Large shard size

I am setting up a new Elasticsearch cluster that will hold around 300 million records in a single index to start. The documents are academic paper data. Right now I have two nodes, so I set my shards as 2 primary and 1 replica. But at 75 million records I am already at 55gb per shard with 4 shards total. This caused a warning in Elasticsearch for 'large shard size'.

From what I have read I should resolve this. But what is the best of these options?

1. Simply create more primary shards but keep the same number of nodes (I know I would have to re-index).
2. Increase number of nodes and add replicas (could be very expensive and somewhat wasteful)
3. Split the index using publication year or something like that.
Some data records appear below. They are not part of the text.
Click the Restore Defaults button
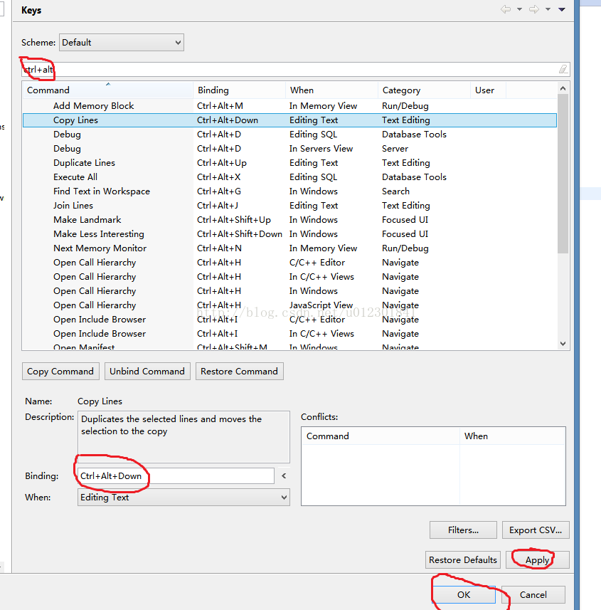This screenshot has width=601, height=610. click(x=462, y=560)
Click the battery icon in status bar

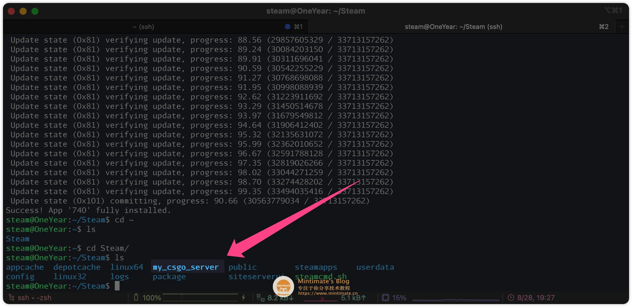point(136,297)
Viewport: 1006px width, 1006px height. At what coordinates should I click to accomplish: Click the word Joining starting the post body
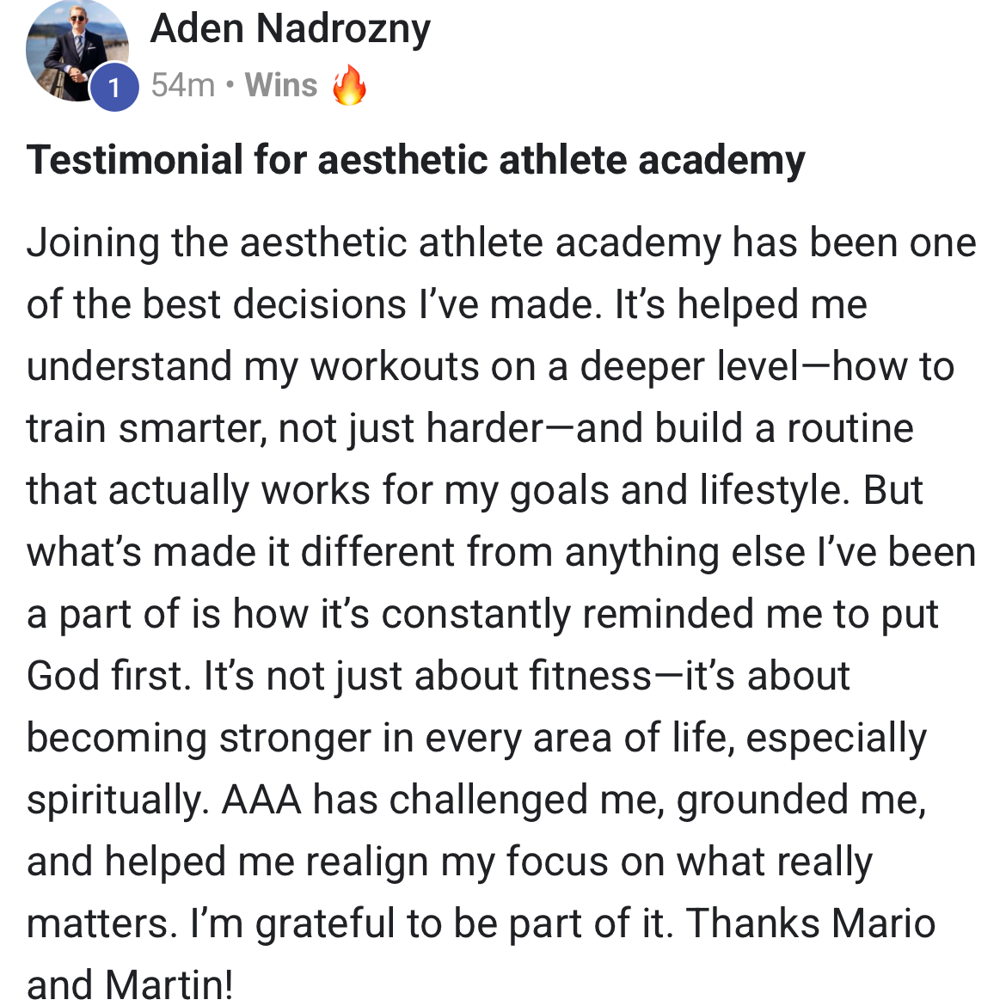pos(93,244)
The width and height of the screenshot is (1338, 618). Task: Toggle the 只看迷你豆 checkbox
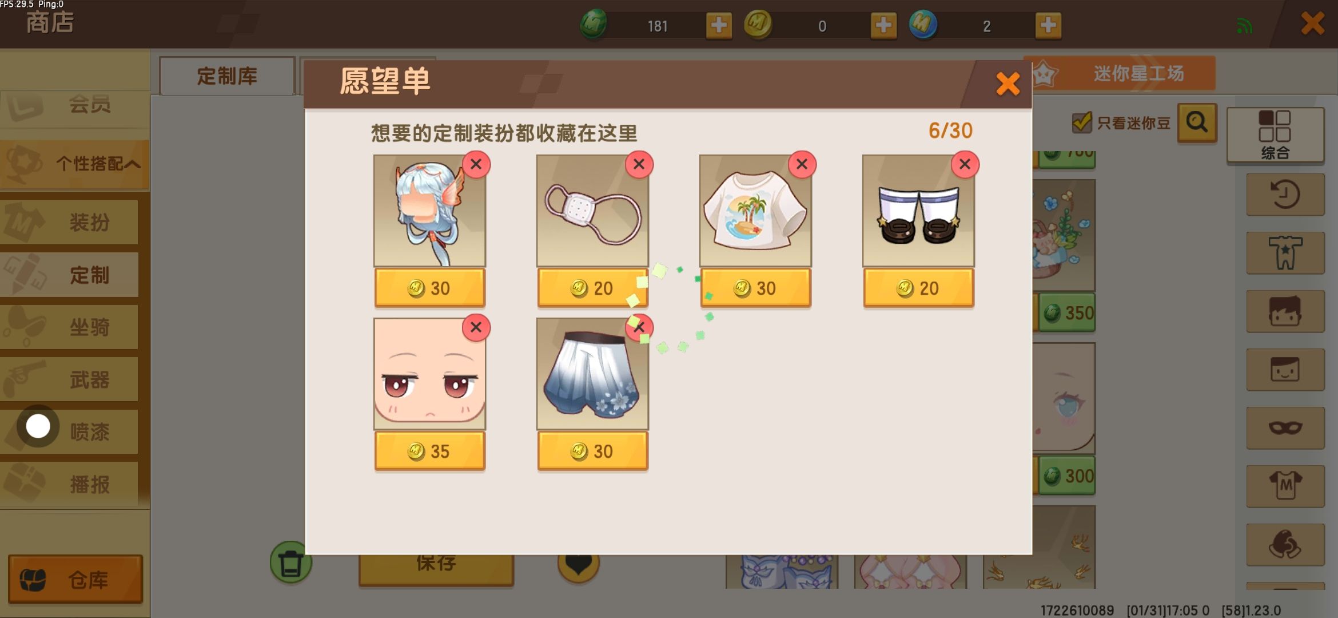point(1081,122)
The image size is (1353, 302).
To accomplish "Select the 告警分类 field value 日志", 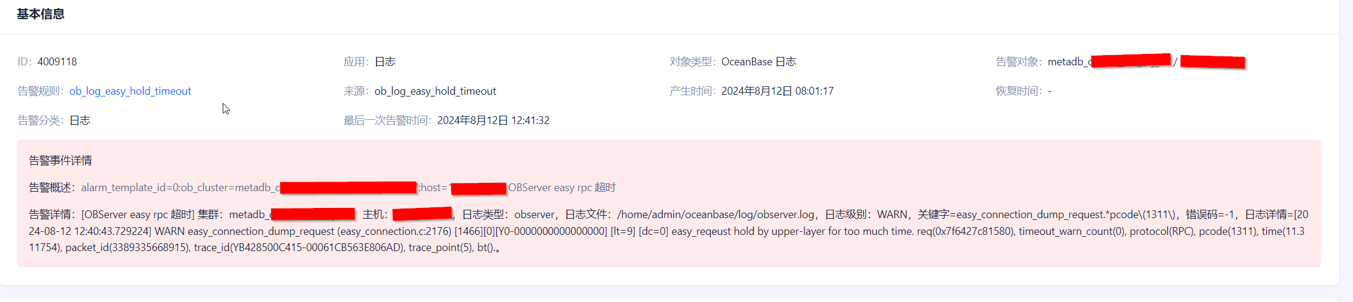I will pos(80,120).

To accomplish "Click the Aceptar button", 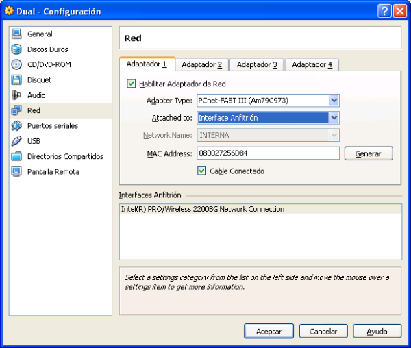I will [x=269, y=332].
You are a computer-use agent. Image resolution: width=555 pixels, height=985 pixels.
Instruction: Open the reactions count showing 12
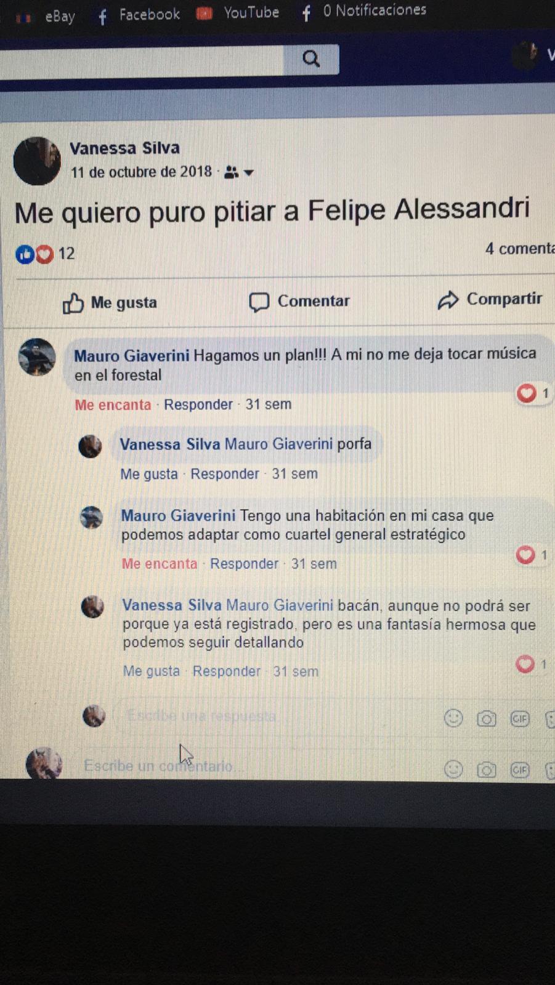tap(45, 254)
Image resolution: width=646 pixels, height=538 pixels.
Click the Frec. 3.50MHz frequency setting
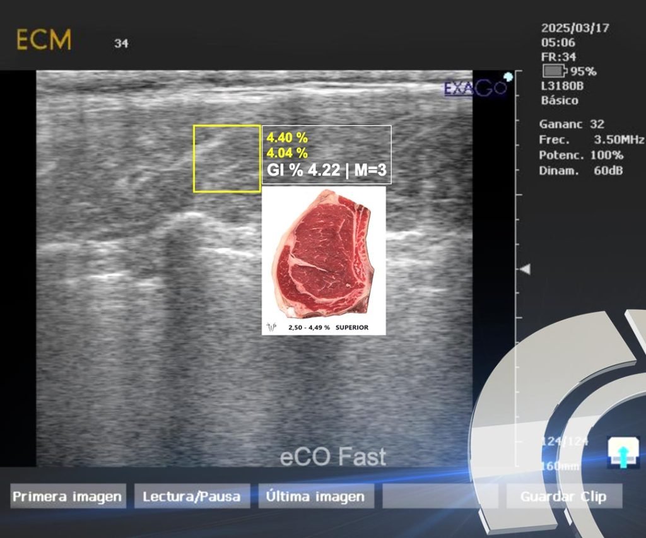[x=591, y=139]
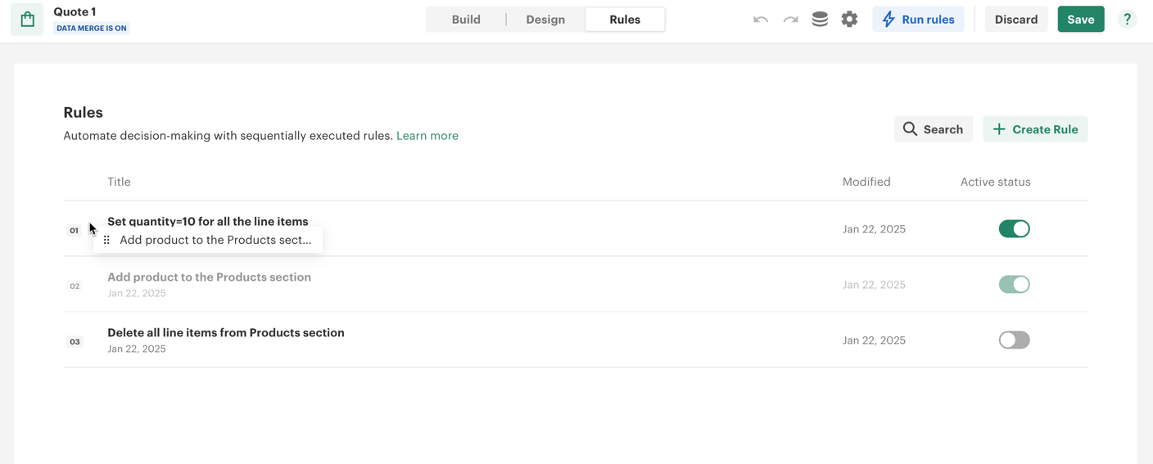Image resolution: width=1153 pixels, height=464 pixels.
Task: Click the undo arrow icon
Action: tap(761, 20)
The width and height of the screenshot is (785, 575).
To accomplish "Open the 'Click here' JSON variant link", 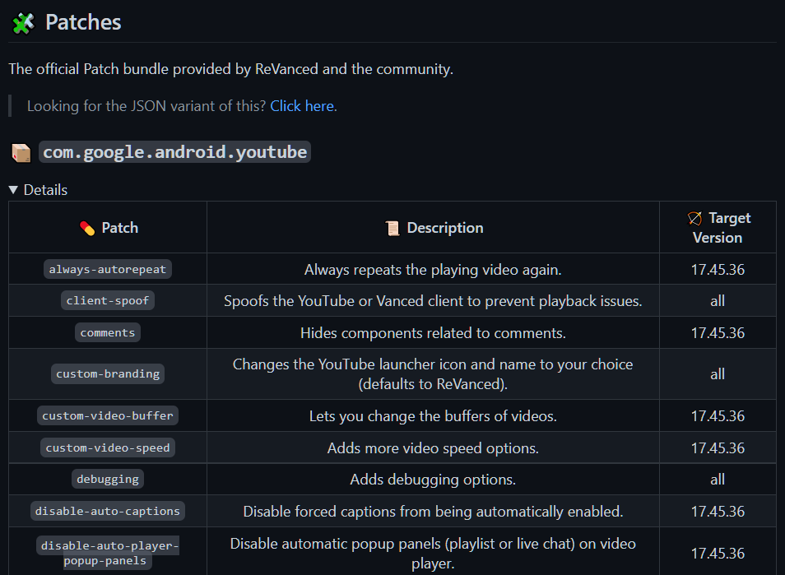I will (302, 106).
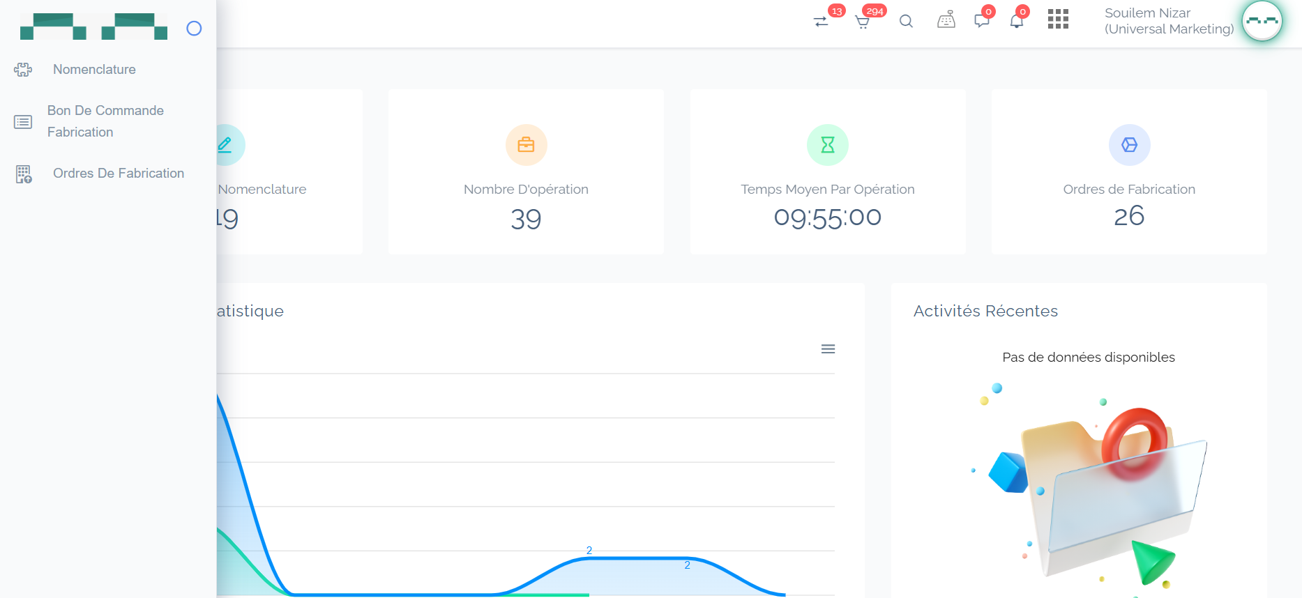Click the Ordres de Fabrication hexagon icon
This screenshot has width=1302, height=598.
(1129, 145)
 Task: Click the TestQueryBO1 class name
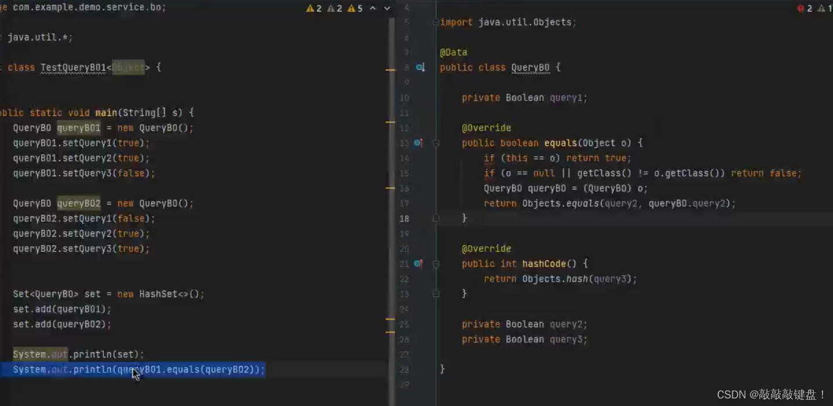point(73,67)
This would then lead to ~300 indexes rather than the one.

I need to search across all the data for most queries. Any suggestions?

Given this is time based data, even if it's relatively static and not high velocity, I'd put things into yearly indices.

You can have more than 1 primary shard per host too

Ok great I'm giving that a shot to see how it performs. One more question - since my use case is search heavy, what do you think of the idea of having 1 primary shard and 1 replica shard to begin with, then add replicas if I decide to increase my nodes? That way I reduce the overhead of having multiple primary shards.

I guess that depends on how large the primaries end up, but it's a solid place to start.

This topic was automatically closed 28 days after the last reply. New replies are no longer allowed.